No sponge left behind
In the leap of faith that is surgery -- counting backward from 100 to oblivion, waking to the faces of kindly strangers -- one can only hope everyone in the operating room gets the sponge count right.
In a rare but distasteful complication in about 3,000 of the 40 million surgeries performed in the United States each year, somebody forgets something inside someone. The majority of forgotten items, about two-thirds, are surgical gauze sponges.
A new study holds the promise that technology will soon help doctors and nurses, with the wave of a wand, make sure they have taken everything out of a patient’s surgical cavity that they brought in -- including the gauze pads that may not show up on a post-surgical X-ray.
In the study, published last week in the journal Archives of Surgery, eight patients undergoing abdominal or pelvic surgery at Stanford University School of Medicine agreed to have surgeons use gauze sponges tagged with radio-frequency identification chips during their procedures. After the operation was complete, and before the patient’s wound was closed, one surgeon turned away while another placed a tagged sponge inside the cavity.
When the first surgeon then passed a hand-held, wand-like scanning device over each patient, he or she could correctly pinpoint the location of the tagged sponge left behind. Within three seconds, the sponges were found and removed.
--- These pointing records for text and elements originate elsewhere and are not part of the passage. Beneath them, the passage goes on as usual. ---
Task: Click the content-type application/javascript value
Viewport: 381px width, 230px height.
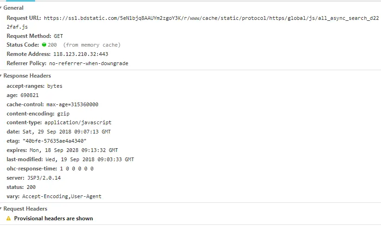Action: 78,122

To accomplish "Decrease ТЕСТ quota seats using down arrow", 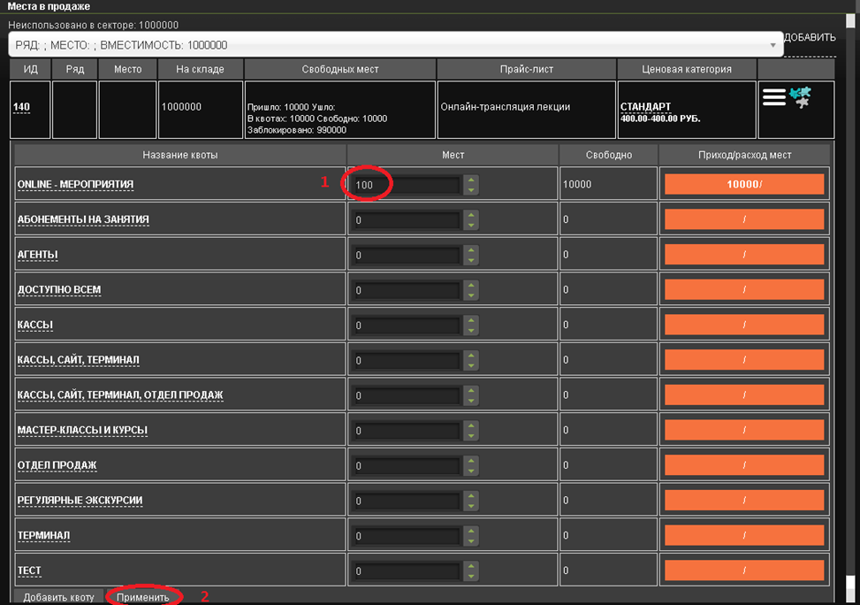I will [x=471, y=576].

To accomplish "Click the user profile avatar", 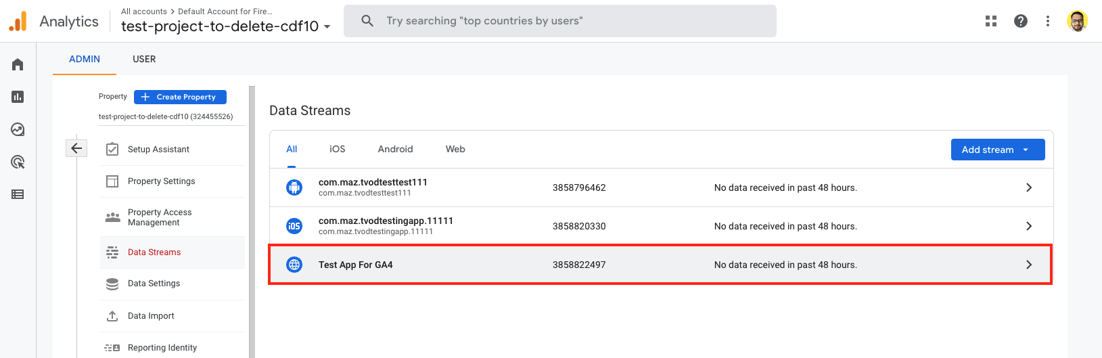I will [1077, 21].
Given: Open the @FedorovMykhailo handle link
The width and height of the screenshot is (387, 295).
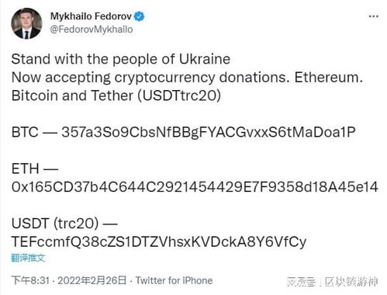Looking at the screenshot, I should pos(92,30).
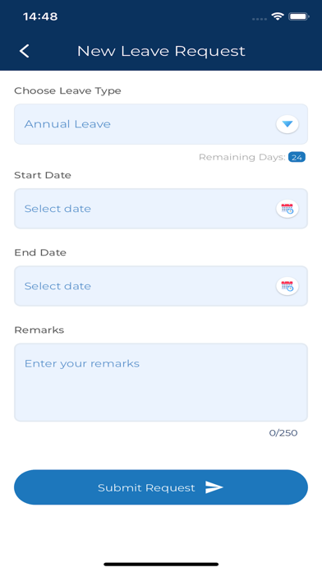Tap the back arrow icon

click(x=25, y=51)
The study shows that the solution to this particular medical mistake is likely to be technological, says Dr. Atul Gawande, surgeon at Boston’s Brigham and Women’s Hospital who has studied surgical mistakes. Operating room personnel are supposed to count every instrument and sponge three to four times before and after surgery, he notes.
“At first, you think, ‘How stupid could nurses and doctors be? This is a problem of negligence,’ ” he says. “But if you’ve ever had to count 52 cards in a deck, you know that once in a while you get it wrong.”
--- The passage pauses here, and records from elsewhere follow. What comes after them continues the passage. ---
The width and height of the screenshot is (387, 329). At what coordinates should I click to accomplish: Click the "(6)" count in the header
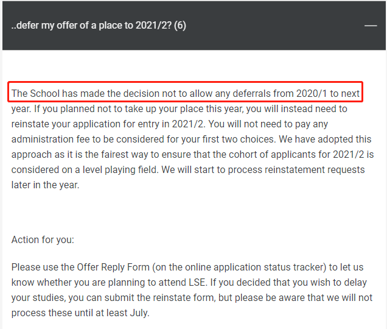click(x=180, y=26)
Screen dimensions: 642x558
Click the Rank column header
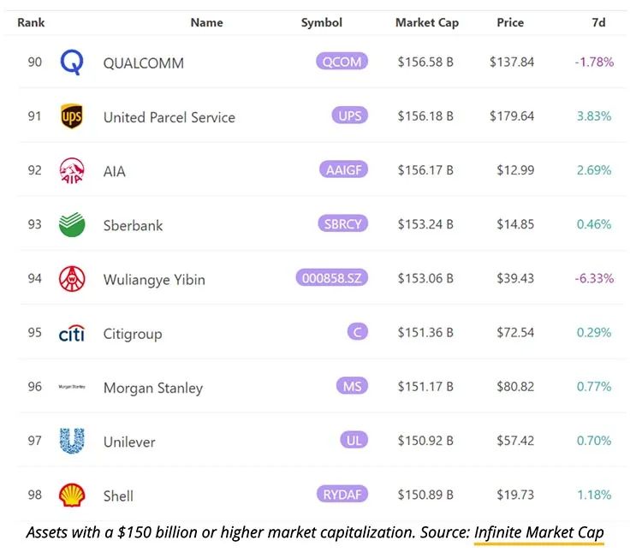coord(31,23)
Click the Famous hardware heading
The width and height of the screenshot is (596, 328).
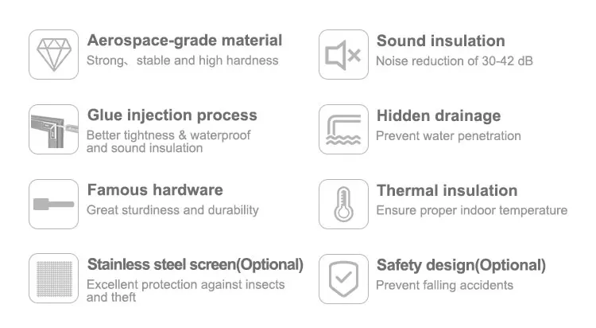(x=154, y=190)
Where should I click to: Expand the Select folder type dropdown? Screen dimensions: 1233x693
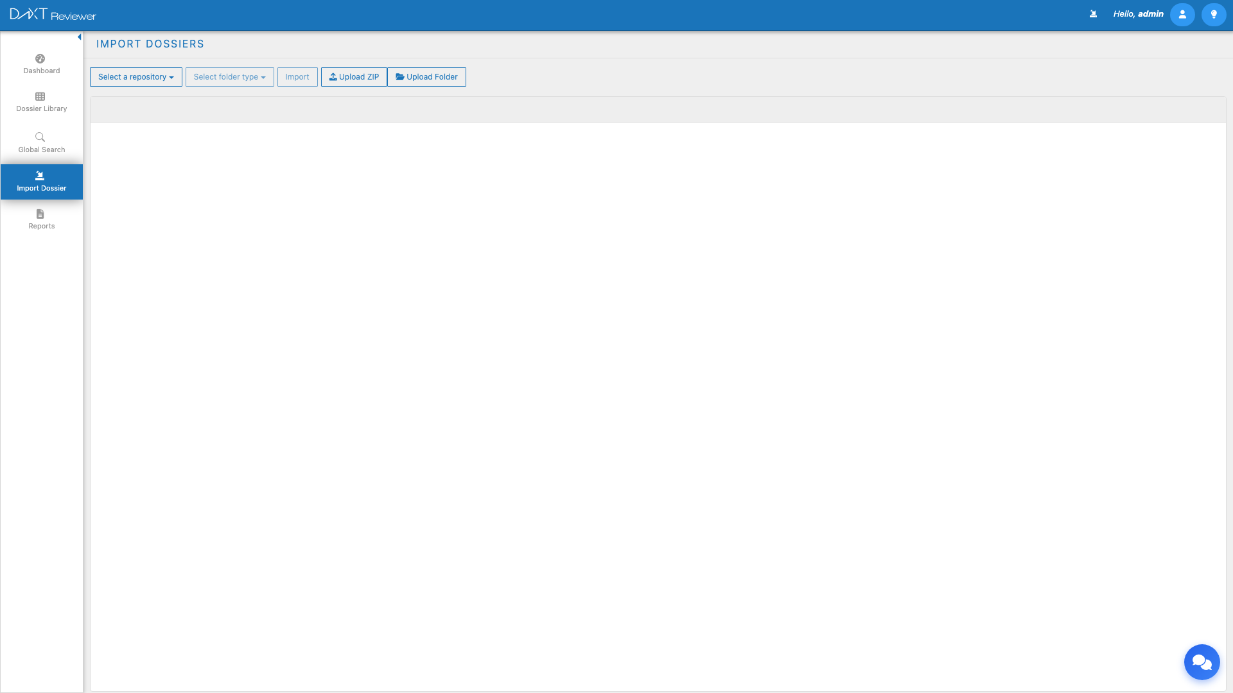click(229, 77)
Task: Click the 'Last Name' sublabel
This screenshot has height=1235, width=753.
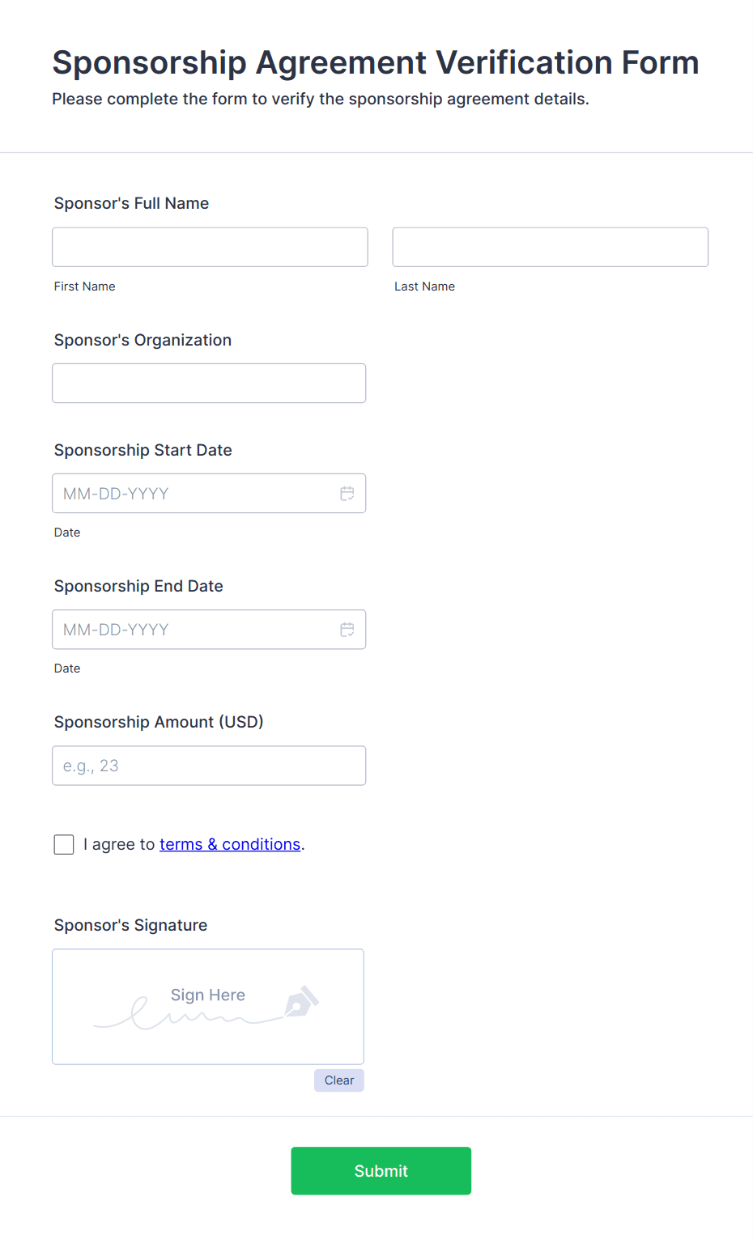Action: (x=424, y=286)
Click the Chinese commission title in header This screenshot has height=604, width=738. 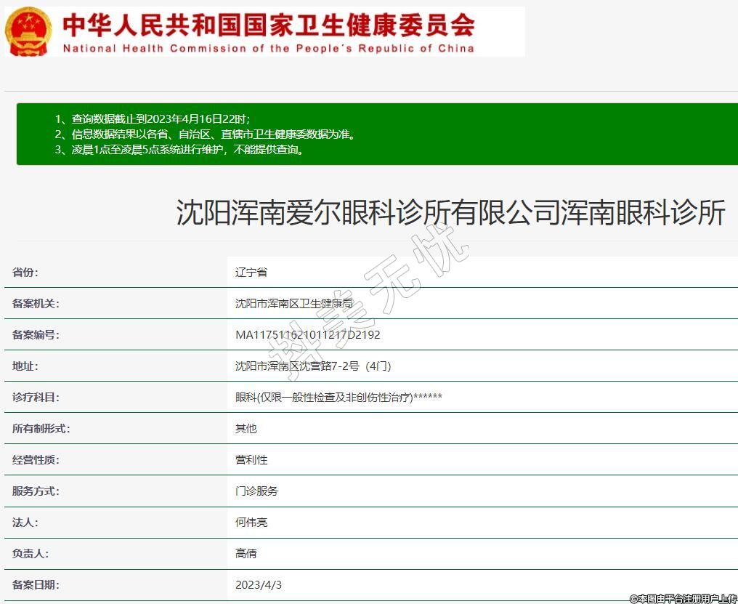268,25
There’s an especially high chance someone will get the count wrong -- or skip it altogether -- after a catastrophe such as a car accident, when seconds count in saving lives. In a landmark 2003 study in the New England Journal of Medicine, Gawande reviewed 54 malpractice cases involving retained foreign objects. He found that what puts patients at risk are emergency situations, midsurgery changes in the operating plan, and obesity.
“In an obese patient, with a standard opening, things can go farther away inside,” he says.
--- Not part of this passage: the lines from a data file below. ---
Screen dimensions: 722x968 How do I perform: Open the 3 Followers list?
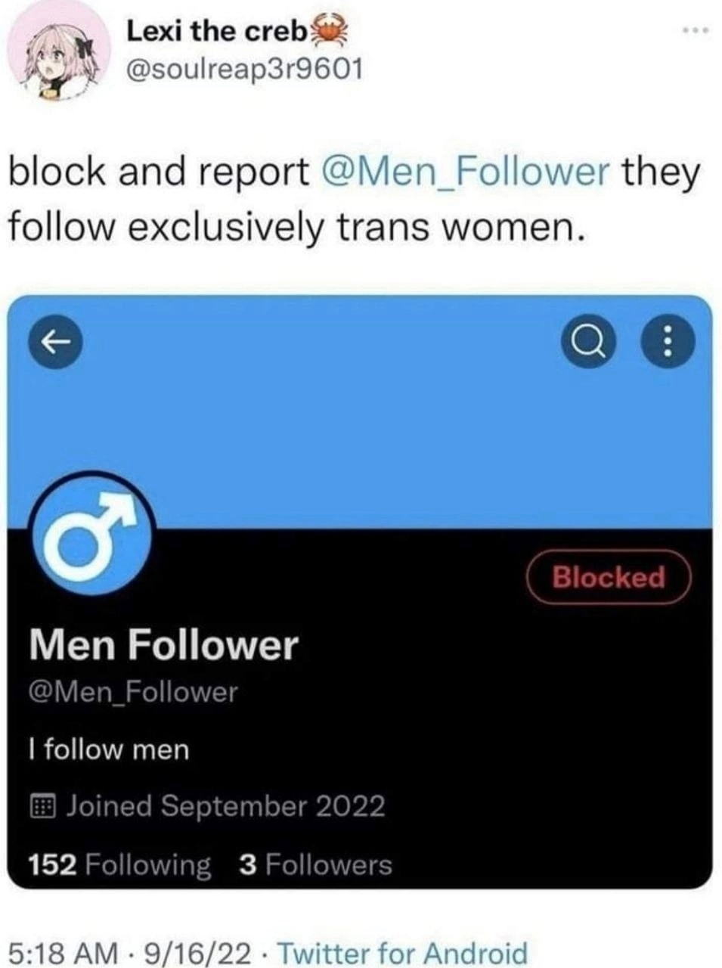315,864
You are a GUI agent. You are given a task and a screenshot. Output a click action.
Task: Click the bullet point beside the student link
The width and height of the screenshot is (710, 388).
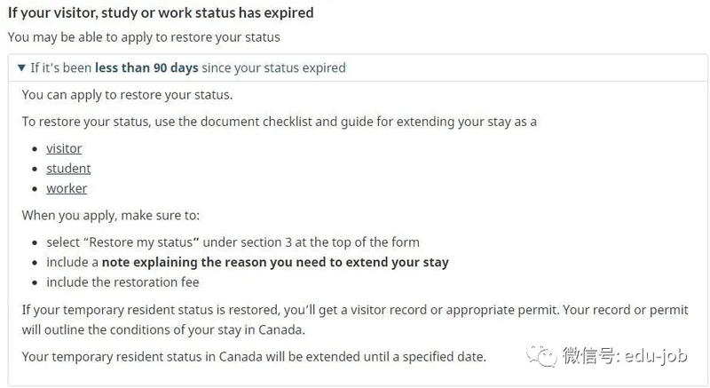pos(35,169)
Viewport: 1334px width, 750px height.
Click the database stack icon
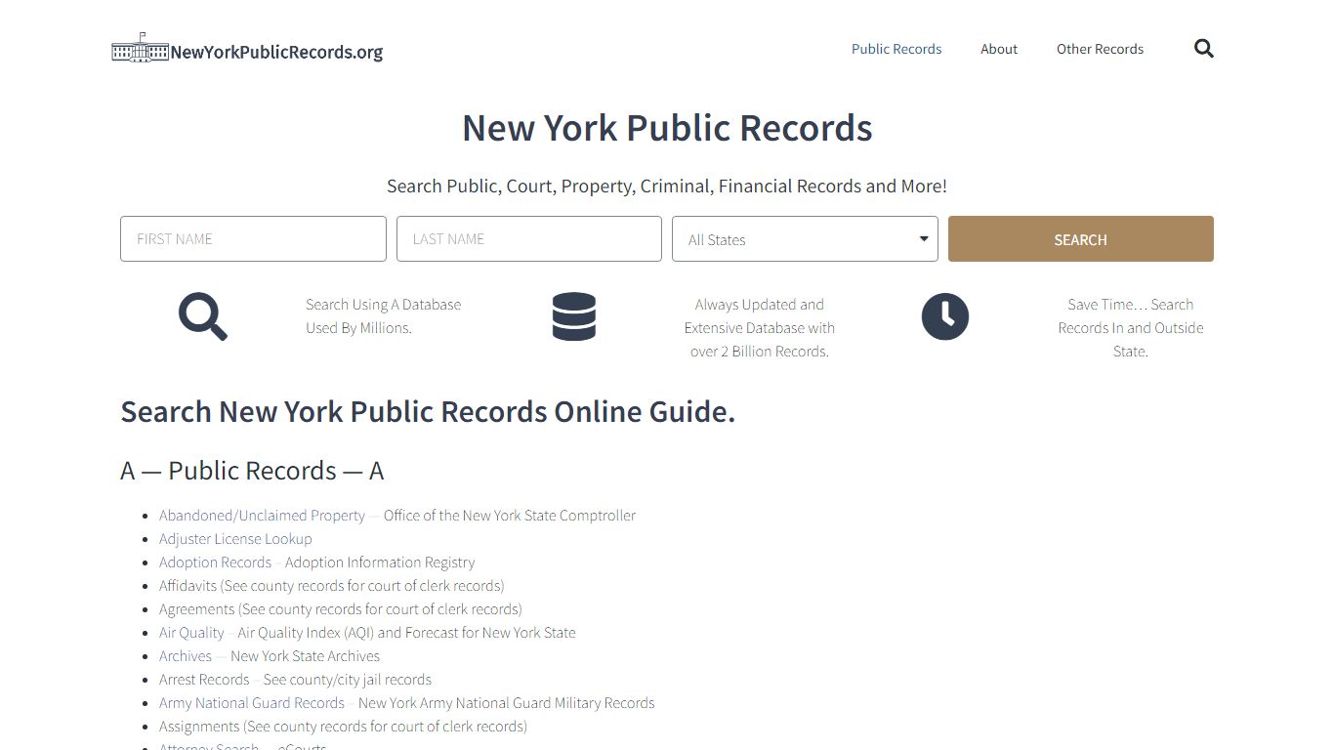(573, 316)
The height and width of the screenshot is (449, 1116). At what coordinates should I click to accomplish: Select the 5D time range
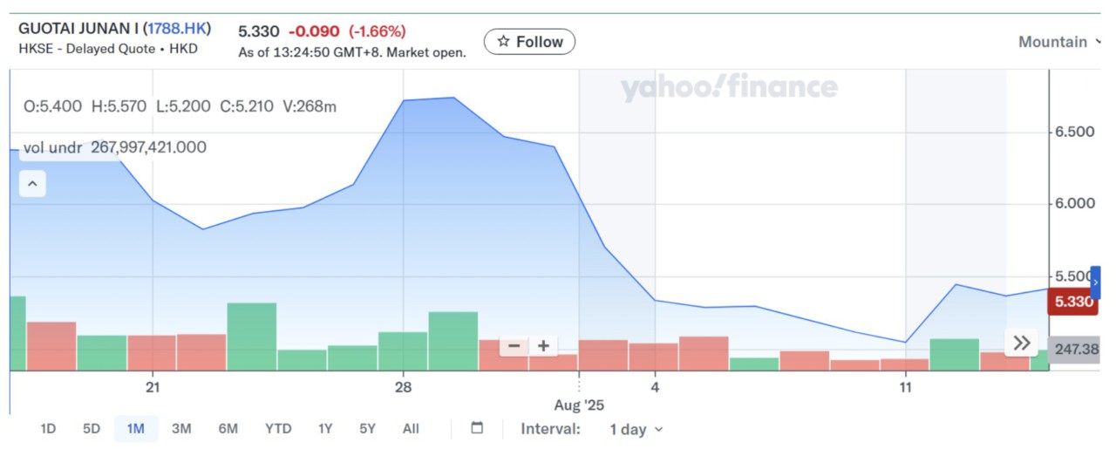92,429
Scissors, scalpels, needles and pins also get left behind in an estimated 1,000 surgeries a year. But metal, at least, can be detected in an X-ray. It’s the softer stuff, such as pea-sized cotton swabs, that are more likely than hardware to be left inside a patient. “Even if you X-ray the patient, you may not see them,” says Dr. Alex Macario, lead author of the new study of tagged sponges, and professor of anesthesia and health research and policy at Stanford University School of Medicine.
Most swabs, pads and bits of gauze that enter a patient’s body have a tiny blue tail, sometimes just a piece of string, impregnated with barium. They show up on X-rays, but can be missed by radiologists because of their small size.
In June 2005, the Joint Commission on Accreditation of Healthcare Organizations, which evaluates 15,000 hospitals and healthcare organizations, added “unintended retention of a foreign object in an individual after surgery” to its list of medical events requiring immediate investigation and response. (Other events on the commission’s list of so-called sentinel events include surgery on the wrong person or wrong body part, and discharge of an infant to the wrong family.)
In addition, Dr. Verna C. Gibbs, a UC San Francisco surgeon who worked with the commission as it amended its list, has begun a project she calls “NoThing Left Behind,” to educate operating room staff to methodically examine wounds before closure, improve methods of counting equipment and get quicker responses from radiology departments if a post-surgical X-ray is needed.
“This has been a problem throughout the history of surgery,” Gibbs says.
A little piece of sterile gauze can peacefully coexist within a body for decades. But stomach-churning reports pepper the medical literature. One 42-year-old woman in India became incontinent 18 months after having a hysterectomy. Bits of sponge had migrated to her bladder. Surgery to remove the forgotten gauze corrected her problem.
In a case in Japan, physicians thought a 61-year-old man had a malignant tumor on his thigh, but found, after it was removed, that it was a piece of gauze, embedded 40 years earlier following surgery for a fractured leg.
Other problems can include intestinal blockages, abscesses, sepsis infection and even death. “A sponge can erode into the bowel, begin to extrude through the skin, rub against the heart causing irritation. Or they can be completely silent,” Gibbs says.
Patients undergoing surgery can be assured that, with a 3% national surgical complication rate, 97% of the time, things go as expected, and that abandoned sponges are among the rare problems that surgeons are trying to fix.
Other technologies to catch wayward surgical hardware and soft fabrics are being tested, including sponges with bar codes or ones implanted with tiny bits of metal that will respond to metal detectors.
Two of the authors on the paper hold patents related to the tagged sponges.